Cardiovascular Fitness, Activity, and Metabolic Syndrome Among College Men and Women


Background: The purpose of this cross-sectional study was to examine the impact of below-average cardiovascular fitness and inactivity on the metabolic syndrome among an understudied population—undergraduate men and women, ages 18–24 years.

Methods: Between January, 2010, and May, 2012, we assessed anthropometric, biochemical, and clinical measures in a convenience sample of students (n=1610) enrolled in an introductory nutrition course at a public university. We quantified the prevalence of metabolic syndrome criteria, estimated cardiovascular fitness via a 1-mile Rockport Walk Test, and evaluated daily activity via pedometer. Subjects were classified as below-average, average, and above-average fitness based upon the Rockport Walk Test; activity levels were classified as low active, somewhat active, active, or highly active according to average steps per day.

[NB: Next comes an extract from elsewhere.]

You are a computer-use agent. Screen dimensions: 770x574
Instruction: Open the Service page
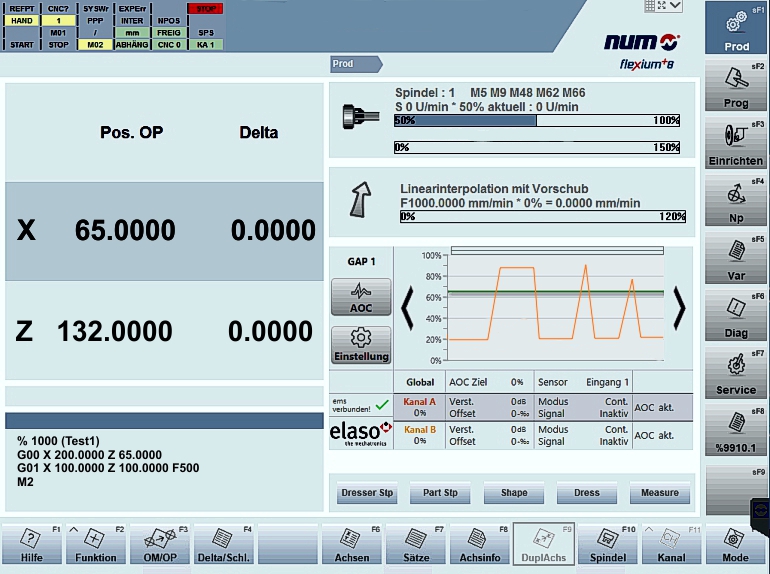pyautogui.click(x=736, y=374)

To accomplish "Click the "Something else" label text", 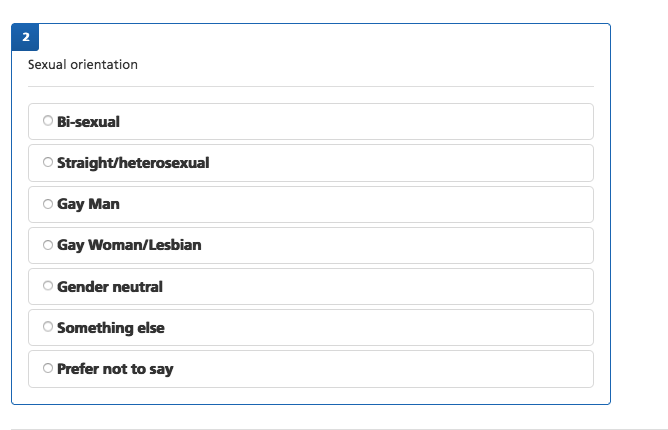I will [x=111, y=328].
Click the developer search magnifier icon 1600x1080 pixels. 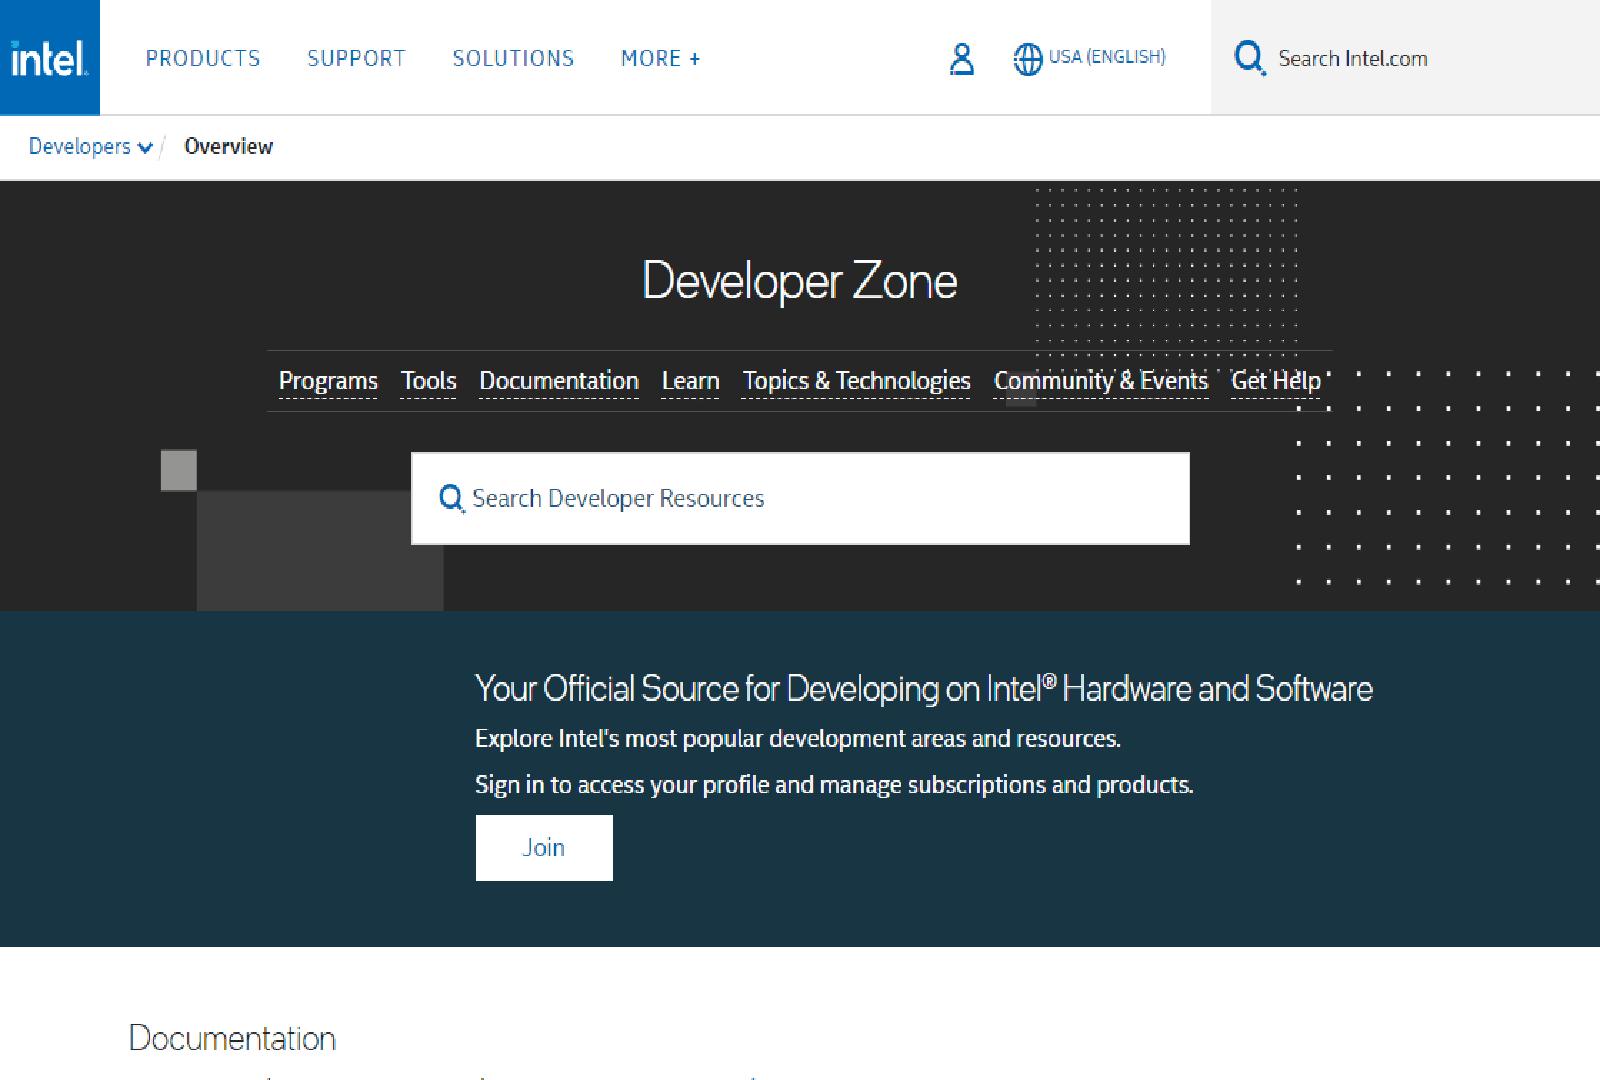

Results: Those with below-average fitness (10%) were at increased risk for being overfat, having abdominal obesity, and having the metabolic syndrome as compared to those with average or above-average fitness (odds ratio: 12.4, 10.0, and 4.7, respectively; all P<0.01). Twenty percent of subjects were low active (<7500 steps/day) and had a greater number of metabolic syndrome criteria as compared to very active subjects (>12,500 steps/day) (0.94±0.05 vs. 0.73±0.05, P=0.01).

Conclusions: Young, college-age adults with below-average cardiovascular fitness and/or low activity levels are at increased risk for obesity and the metabolic syndrome. Future studies should examine how promoting lifestyle habits that increase physical activity and reduce sedentary behaviors during the young adult years can improve metabolic health.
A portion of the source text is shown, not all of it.